### EXERCISE
Copy out, word for word, the items between the line containing "Task: Open port link 5678:80" and the line containing "Where should I", inclusive, and leave the pictures out of your answer.

### STORED DATA
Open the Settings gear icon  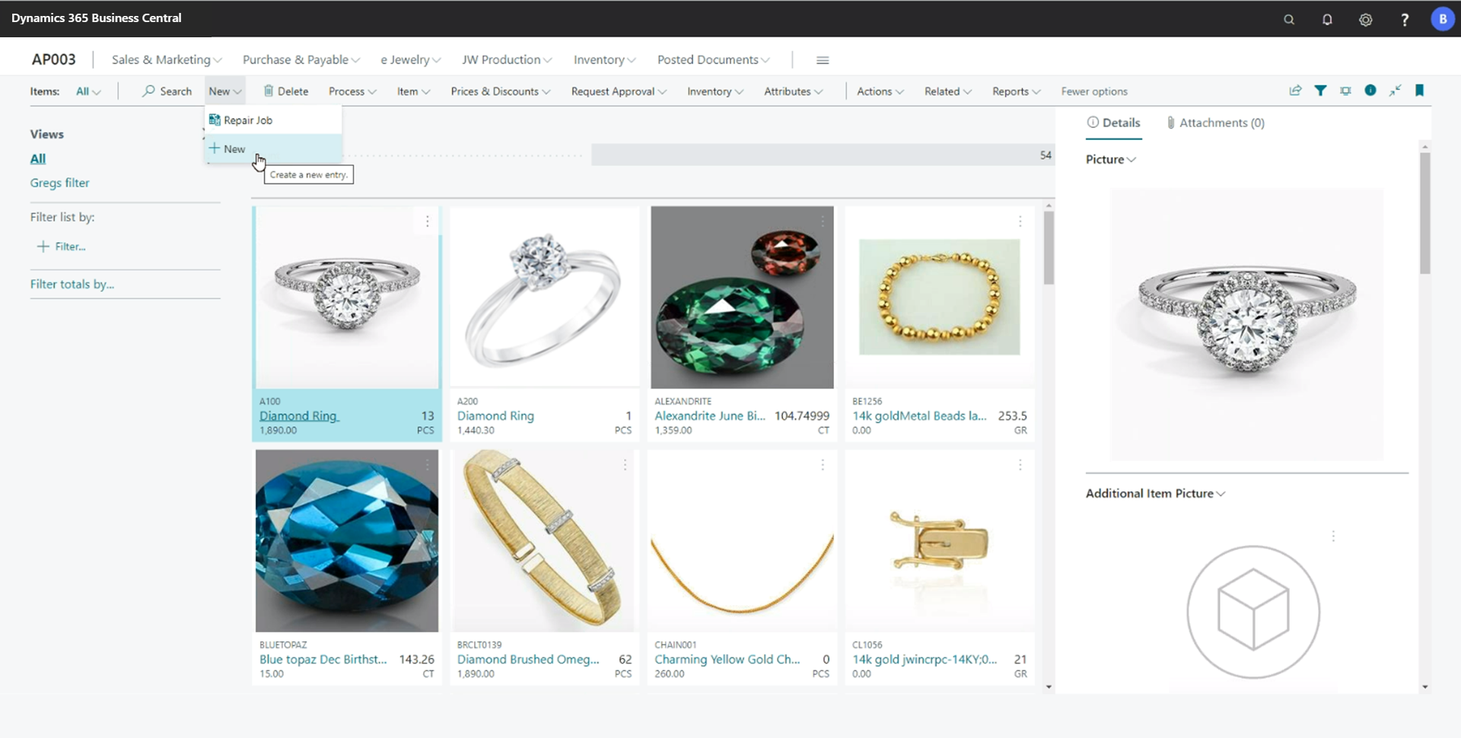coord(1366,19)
==
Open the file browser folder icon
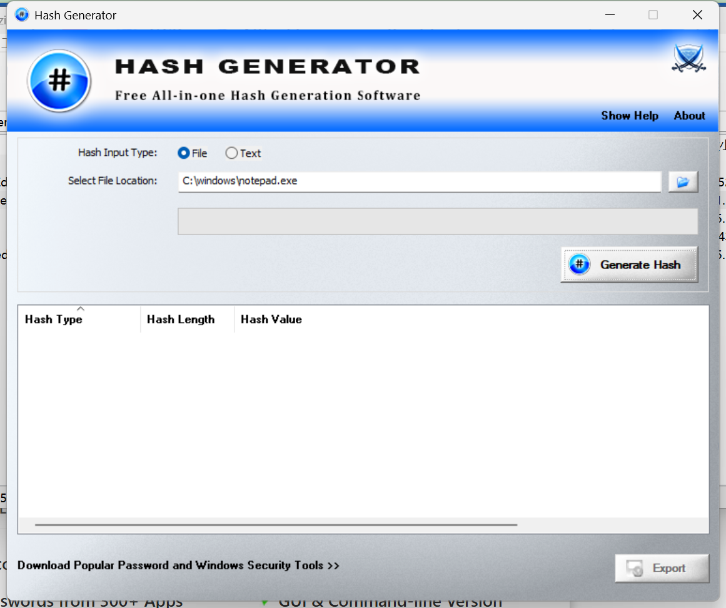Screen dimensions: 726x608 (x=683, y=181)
==
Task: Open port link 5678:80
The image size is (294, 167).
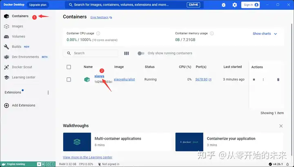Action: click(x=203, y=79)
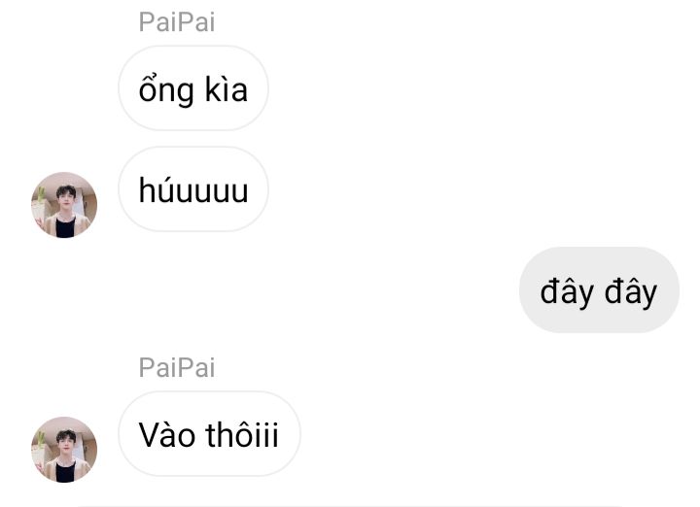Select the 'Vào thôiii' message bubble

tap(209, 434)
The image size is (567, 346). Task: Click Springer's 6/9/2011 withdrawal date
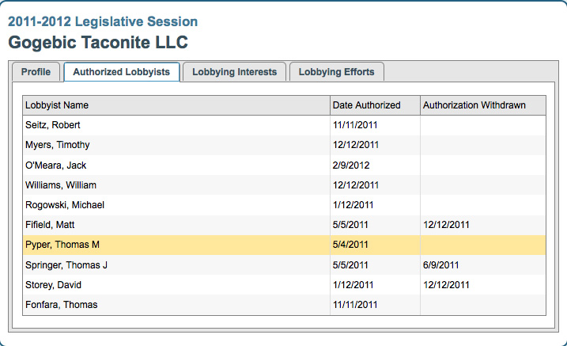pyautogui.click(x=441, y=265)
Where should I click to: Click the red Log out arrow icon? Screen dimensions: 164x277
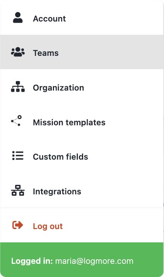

### IN RESPONSE
Task: Open port link 5678:80
The image size is (294, 167).
Action: click(x=203, y=79)
Select the 'Vào thôiii' message bubble

tap(209, 434)
The image size is (567, 346). Task: Click Springer's 6/9/2011 withdrawal date
pyautogui.click(x=441, y=265)
Where should I click to: Click the red Log out arrow icon? Screen dimensions: 164x277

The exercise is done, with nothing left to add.